As the governor referenced in his State of the State speech, the college has a graduation rate, as measured by the national (IPEDS) standard, of about 20%. This rate does not take into account the additional 28% of our students who transfer on to the university before completing their associate degrees. By national standards, our graduation rate is respectable, and the sum of our graduation and "transfer out" rates exceeds the average of our national peer group of community colleges. While community colleges do a great deal more for their communities than graduate traditional college students, we believe our graduation rate can still improve. Our college community did not wake up one day last week and decide to improve our area's college-going population or our graduation rate. We have been working on improving degree attainment for Western Nevadans over the last ten years. The number of WNC graduates has increased by 35% since 2000. Yet we want to do better than that. Improving our graduation rate further will require more full-time teaching faculty and more student services counselors. Recently, we have not had the financial resources to hire in these areas.
As our leaders debate how best to strengthen our economy and assure that Nevadans are well employed, the contributions of colleges like Western should be kept firmly in mind. The budget of the college has suffered greatly in the last few years, as can be seen by examining the graph below. We have cut programs and essential positions and raised students' fees. Despite these cuts, college enrollment has increased dramatically as more people become aware of the importance of a college education to a successful future. Western's faculty and staff work to protect our students, taking on extra class sections, extra job duties, extra students in full class sections, and voluntary as well as mandated salary cuts to keep the college effective for our students. In addition, seventy percent of all full-time college employees contributed this year to the WNC Foundation, to help the college help our students. Yet many WNC students each semester are still unable to get into classes they need. This situation will only deteriorate further if the current budget proposal for the next biennium is approved by the legislature.
The last two columns in the graph show the impact on the college budget, if the governor's budget proposal is adopted by the legislature.

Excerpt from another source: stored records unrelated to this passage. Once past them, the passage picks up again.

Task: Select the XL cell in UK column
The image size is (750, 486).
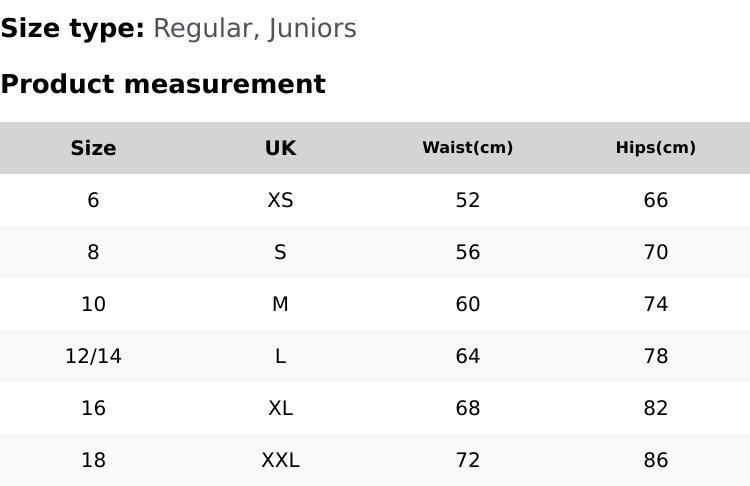Action: 280,409
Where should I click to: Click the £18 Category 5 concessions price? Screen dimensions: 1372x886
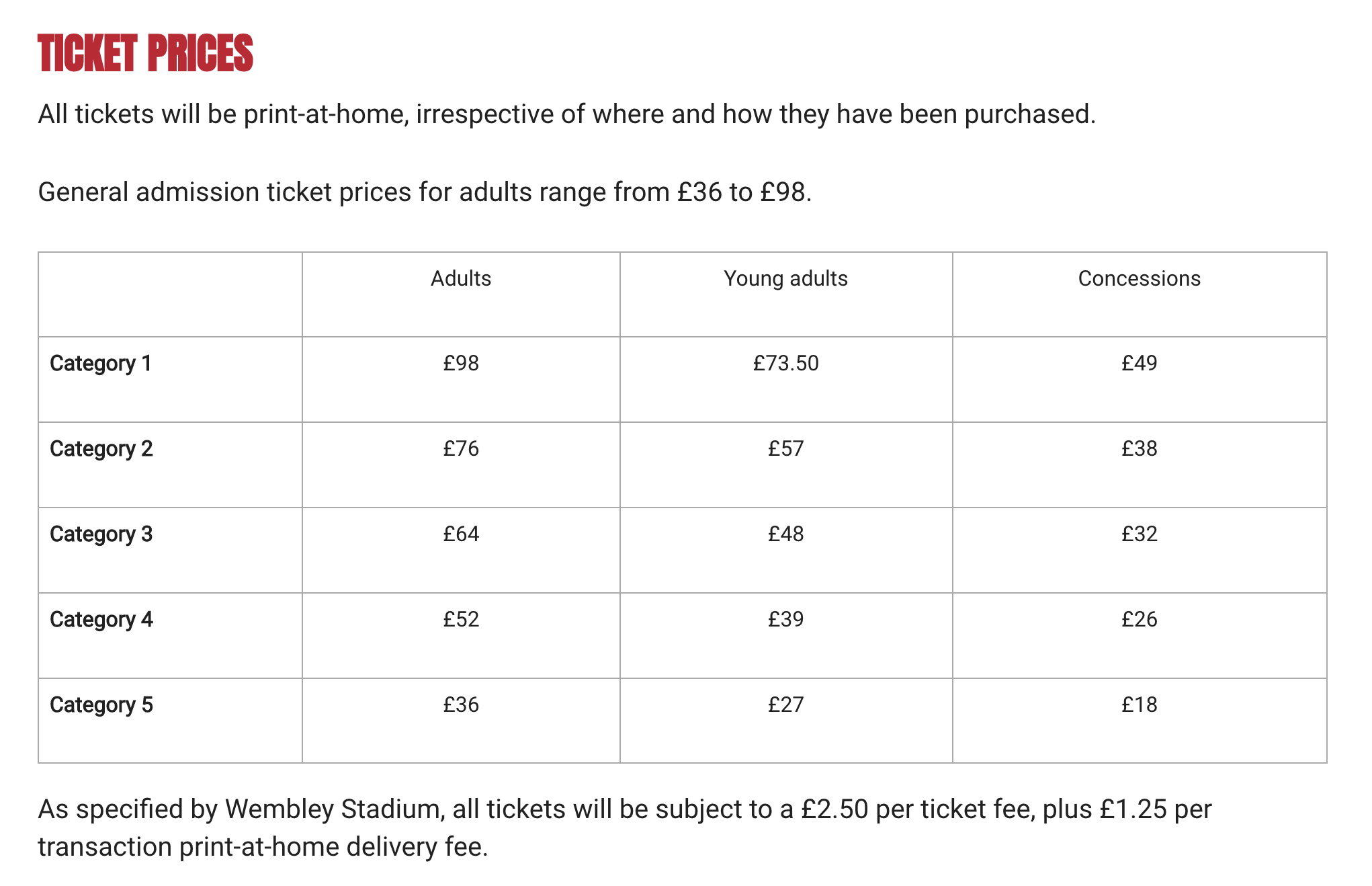[x=1139, y=704]
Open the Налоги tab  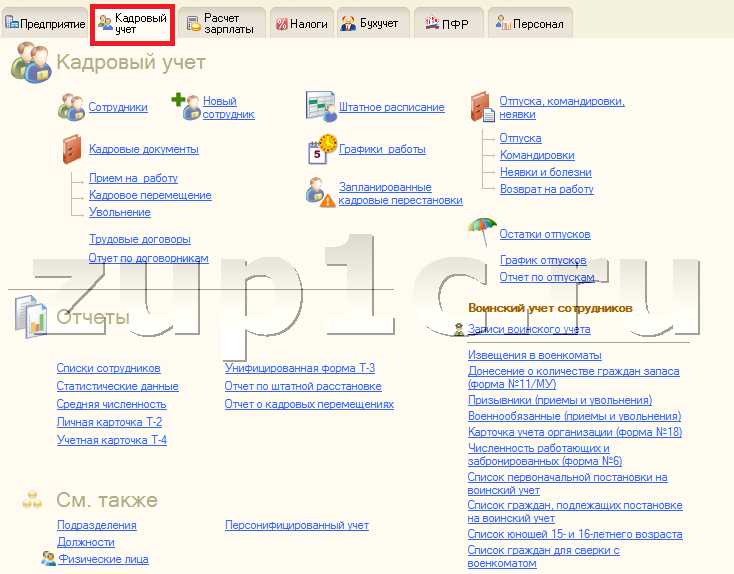pos(302,23)
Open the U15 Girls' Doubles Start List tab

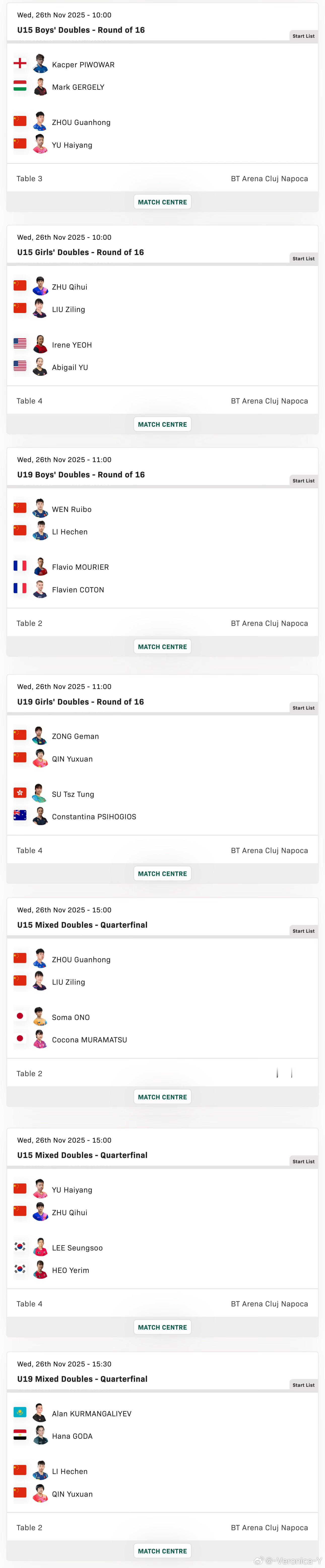[303, 259]

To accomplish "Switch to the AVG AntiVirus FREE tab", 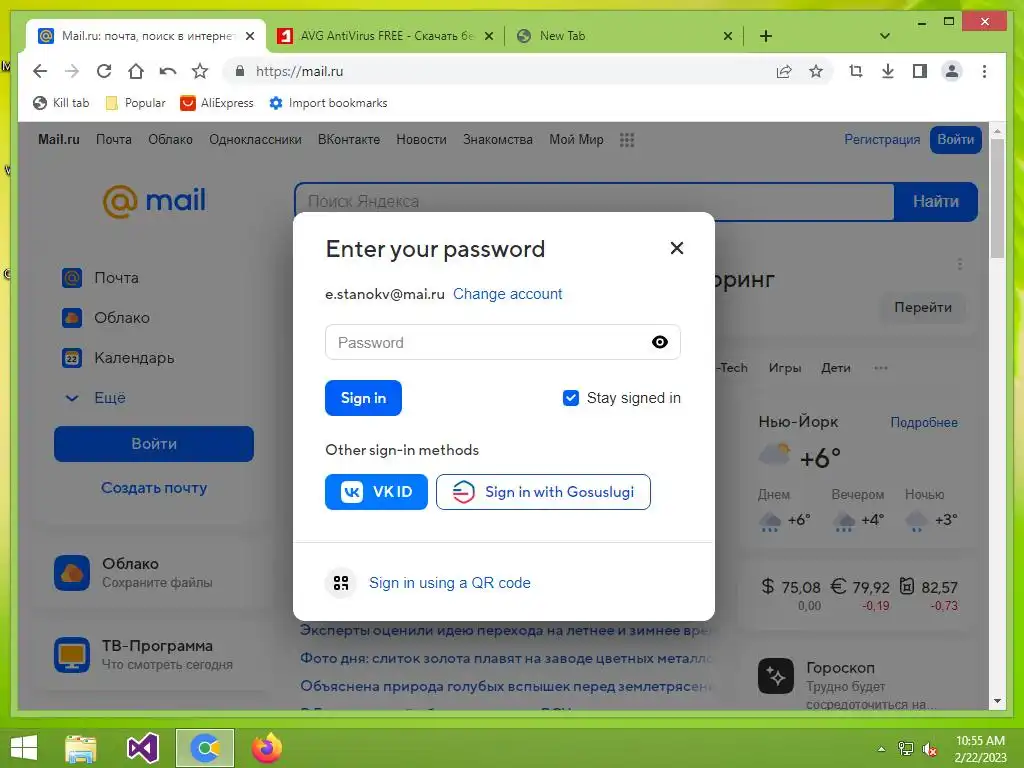I will coord(385,36).
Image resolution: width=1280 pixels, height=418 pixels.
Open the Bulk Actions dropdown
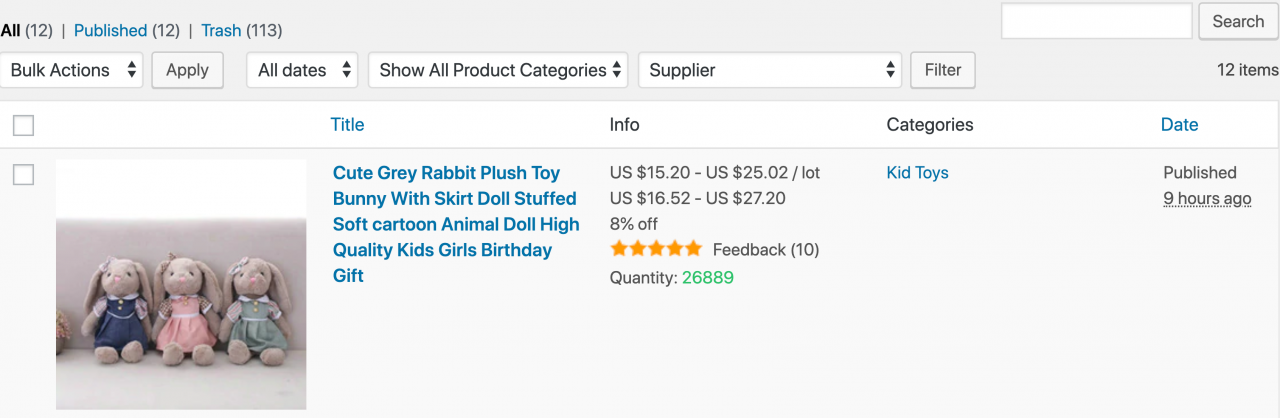74,70
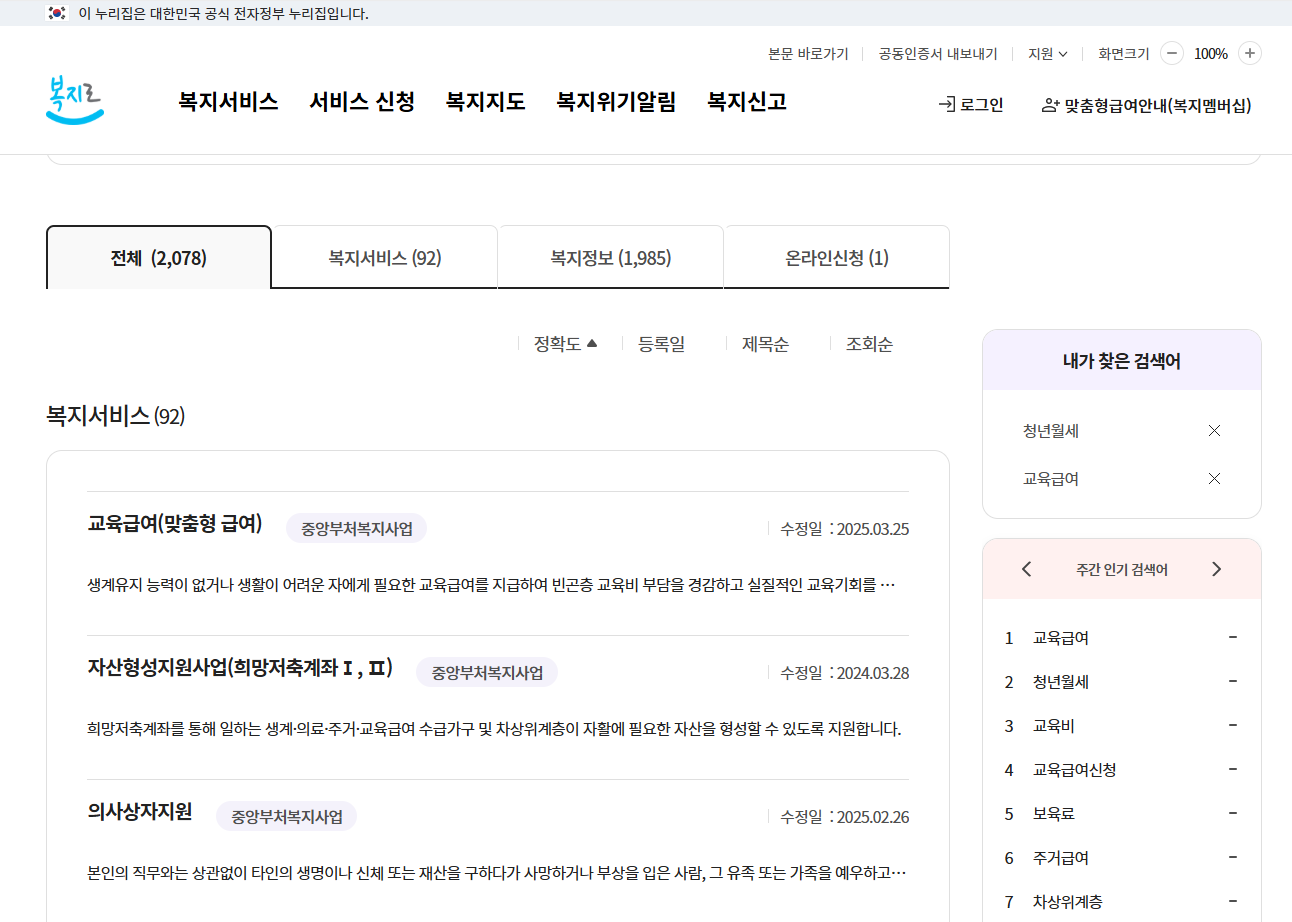1292x922 pixels.
Task: Click the minus icon to shrink 화면크기
Action: tap(1171, 53)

In addition to the cuts shown for the 2010 and 2011 budgets, this proposal reduces state support to the college by a total of 31.7% for 2012 and 2013. Even projecting an increase of 12% in student fees each year over the current level (potentially devastating for the 50% of the full-time student population who are eligible for maximum Pell aid) this budget would still leave the college scrambling to cut additional millions from its operating costs.
Claims have been made in many quarters about the importance of economic diversification and improved college graduation rates to the state's economic future. The challenge for our state's leadership is to determine whether the importance of a college like Western to achieving these state goals is enough to justify funding its mission properly.